Sometimes a burger is just a burger. I was thinking this on my way to the Hard Rock Café “World Burger Tour” last week after the GLC was kindly invited to participate. After all let’s think about it – you dare not mess with the beef patty too much or you will end up with a rissole or a meatloaf. And the bun? Buns and sesame seeds are all very well but other than using sourdough you are not going to score too many points with your bun, bud.
The event was held in the Back Room facility of the Park Lane Hard Rock, just around the corner from the busy main entrance. It’s a handy little saloon with a bar, some rock/baroque décor and good views of the street. Once there I learned the premise of the world burger tour is this: Each Hard Rock café around the world caters to local tastes by having a local burger on the menu and every year these local burgers are reviewed and four are selected and sent on tour to all the other Hard Rock venues worldwide. It’s a brilliant marketing idea and a fine example of making something big out of something rather small.
So we had a menu of the most recent four entries as follows (note we had mini-burgers – not full sized): The new English burger which included Egg and Bacon in an attempt to put a full-English between your buns. Then a Colombian burger which sported some carefully inserted Plantain and suitably local sauce. This was followed by the Jambalaya burger from New Orleans – there’s a lot to choose from in Cajun cooking and this burger did a good job representing it. Finally the Korean Kimchi burger which included some of that pickled cabbage in the mix.
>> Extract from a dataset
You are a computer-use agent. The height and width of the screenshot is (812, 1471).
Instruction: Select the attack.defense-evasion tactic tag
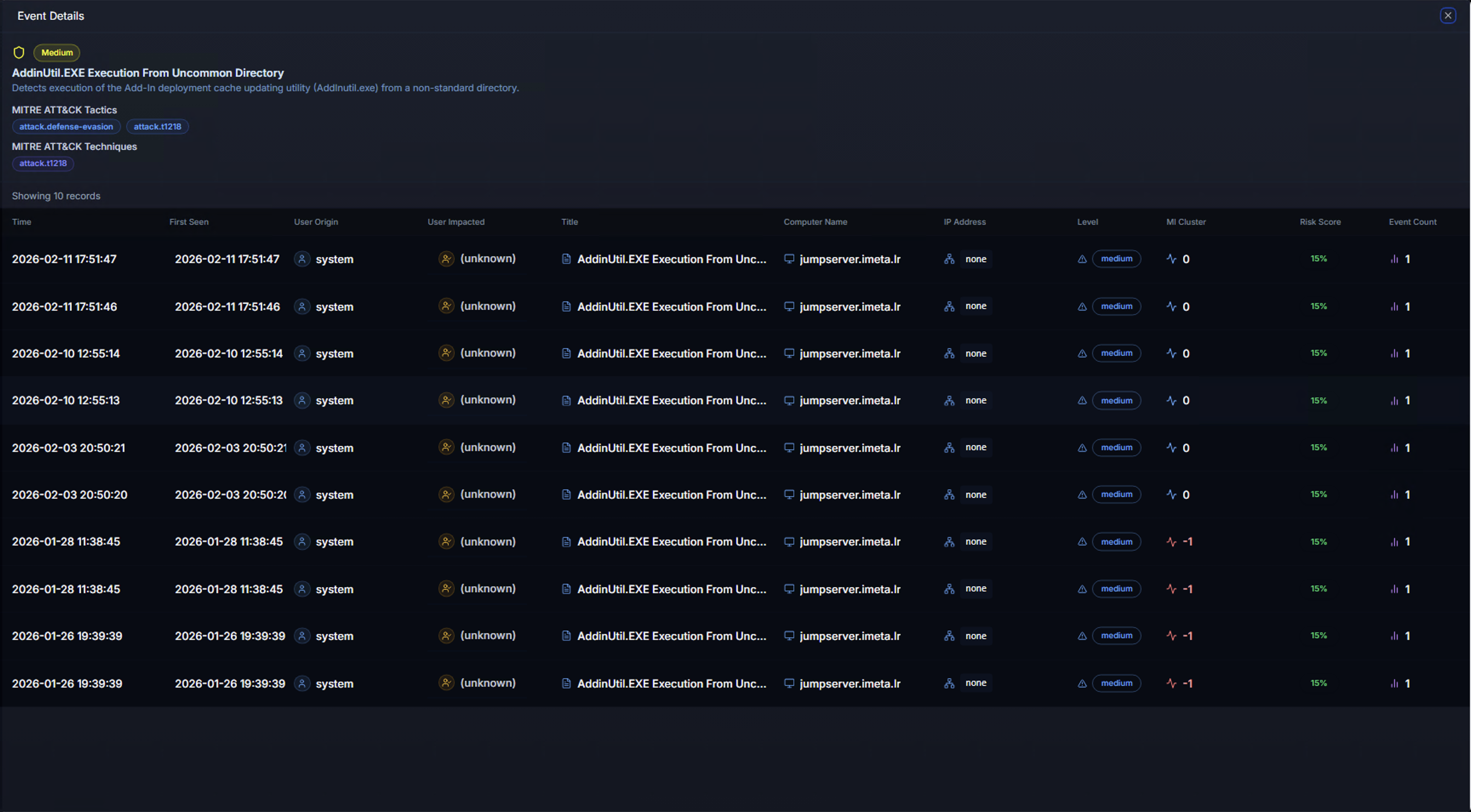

Delicious.
Now back to the basic question – notwithstanding all these tasty local inserts – what can you do with a beef patty? It has to be said that the Hard Rock have clearly been at this a while and it shows. The beef patty used and presented in every case was of perfectly uniform beef minus those random and mysterious tough bits that show up in the supermarket variety – which I have always assumed included bits of the animal other than the beef. Not only is the patty really pure meat but, and this is the genius of the Hard Rock – they are always cooked perfectly – medium / rare with a pink just cooked interior and a perfectly dark broiled exterior. It is a fact that the caramelizing effect of burning the sugars in meat is what started early man incinerating his meals long ago by the campfire. It’s just too good – and we are still at it today, refined palette be dammed – some pleasures just cannot be denied us.
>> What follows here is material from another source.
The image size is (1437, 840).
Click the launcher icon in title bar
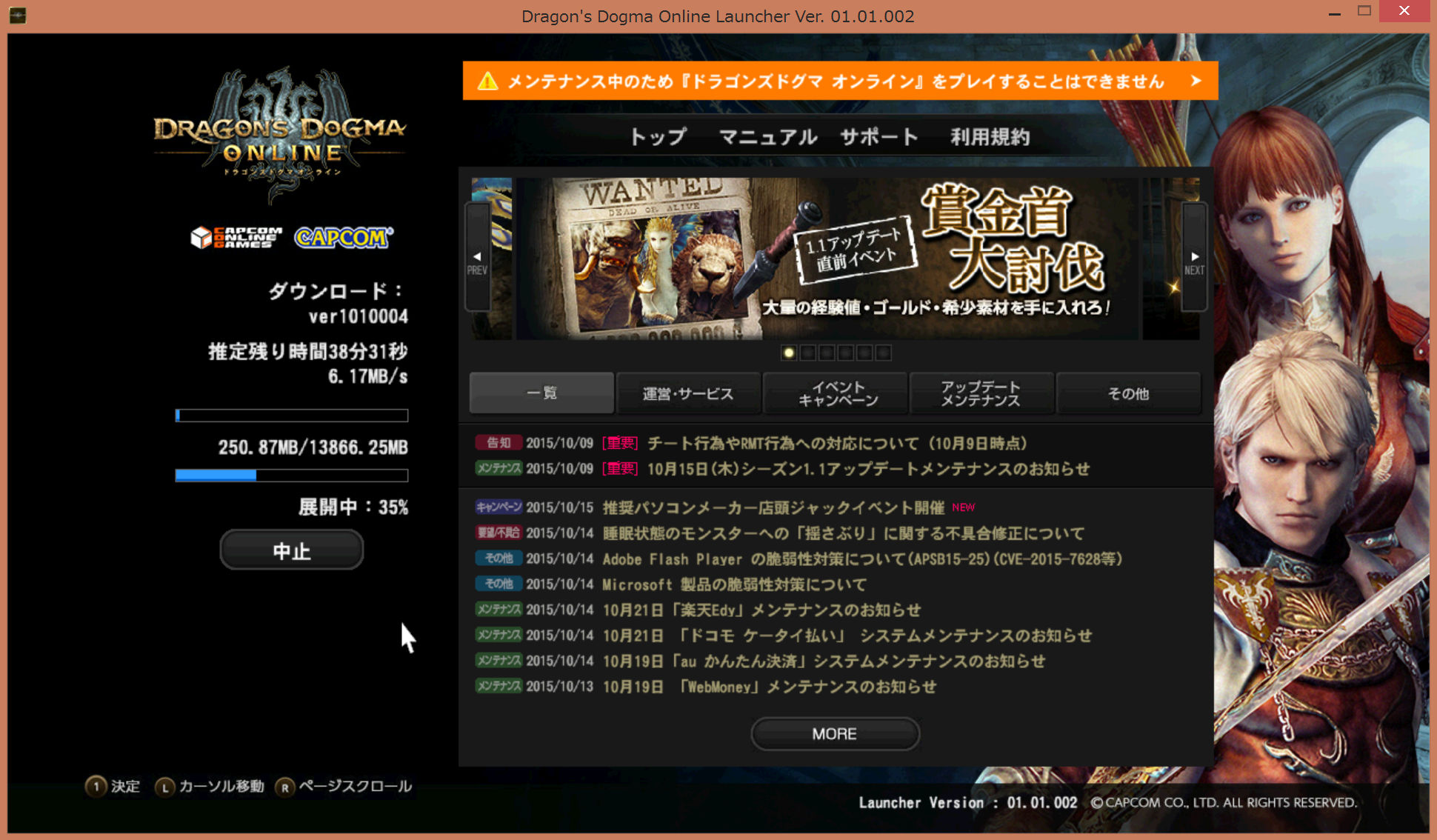pos(18,16)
Highlight of the evening was the competition to see how long a very tiny woman could eat 4 very large full size burgers plus bun and fillings – 12 minutes flat! But I couldn’t watch. Food, even burgers, should be enjoyed, not turned into an exhibition of gluttony – my 10c anyway.
The best burger in my mind was undoubtedly the Jambalaya with the smoky Cajun flavours adding a lot of depth to the presentation. However next up might be the English as I have always been a little partial to some ham in my burger. My guest felt that the English Breakfast burger was just a ketchup squeeze away from perfection!
So for a chance to hear loud music, see famous memorabilia and hang with a Bud with a bud, head on down to the Hard Rock and have a famous burger from a faraway place you may never go to. But then again you just might, if their burger is this good.